I want to be able to applaud Harper for doing this right because there is only one chance and this should in every way transcend partisan politics. I want to write here on June 11th that Harper did this right.
So I hope Harper can realize how big of deal this is and is mindful that it is essential that his apology be well received by Natives across the country.
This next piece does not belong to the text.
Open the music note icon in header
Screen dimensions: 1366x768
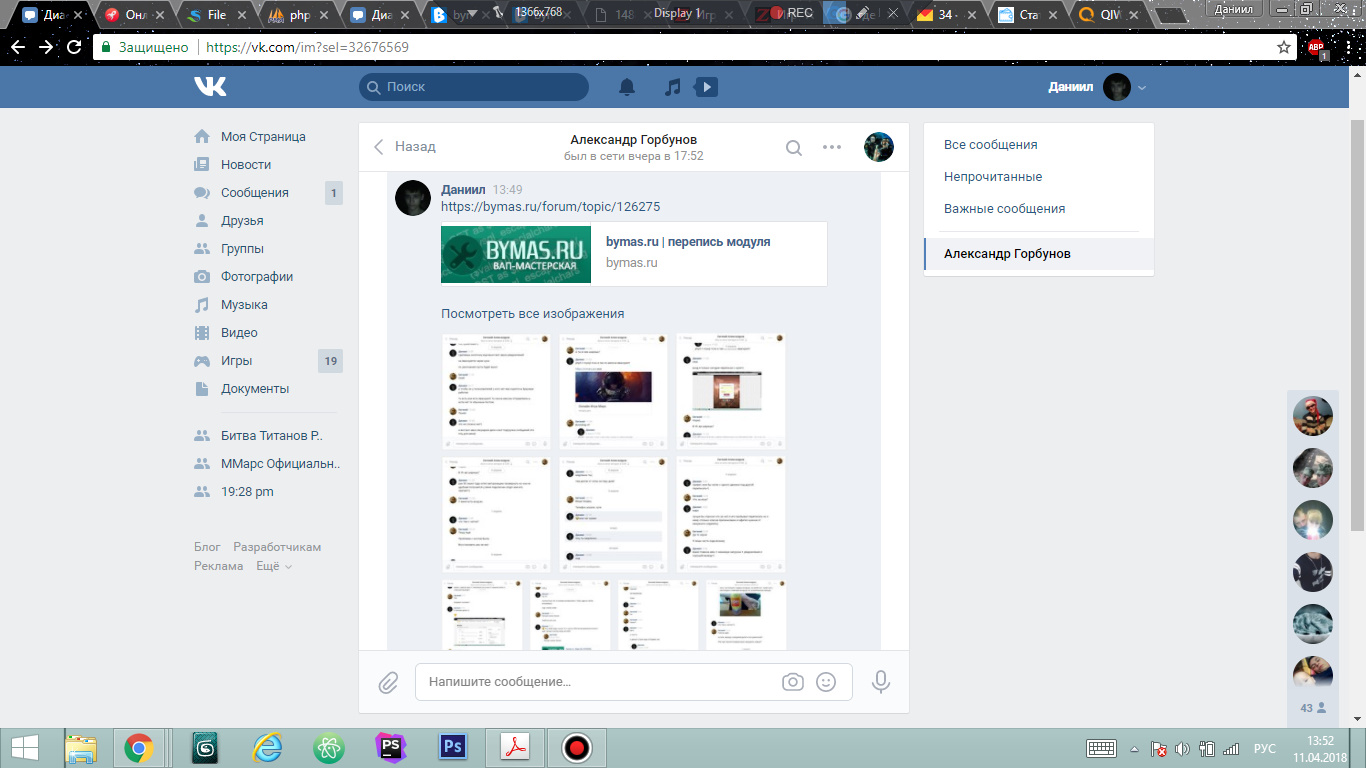[x=673, y=87]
They are the ones that suffered and this is an extremely important step to bring closure for them on this disgrace in our history.
Native groups feel shut out of residential-schools apology
From Friday's Globe and Mail
June 5, 2008 at 7:37 PM EDT
OTTAWA — Prime Minister Stephen Harper will rise in the House of Commons next Wednesday to deliver an apology that former students of Indian residential schools have waited decades to hear.
But Indian Affairs Minister Chuck Strahl acknowledged Thursday that no native leaders will get to see the apology before it's read in the House, and details surrounding the landmark day are being left to the last minute.
Further, many former students from across the country are upset there is no broad program to help them come to Parliament Hill to witness the historic event.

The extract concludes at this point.